• **What needs to be done**:
Rewrite the data below as a numbered list, one line per item, and leave out any blank lines.

start Material

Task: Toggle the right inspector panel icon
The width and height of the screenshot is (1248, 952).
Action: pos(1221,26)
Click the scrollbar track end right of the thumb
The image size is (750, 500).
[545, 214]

end Material

• **Solution**:
1. Task: Toggle the right inspector panel icon
2. The width and height of the screenshot is (1248, 952).
3. Action: pos(1221,26)
4. Click the scrollbar track end right of the thumb
5. The image size is (750, 500).
6. [545, 214]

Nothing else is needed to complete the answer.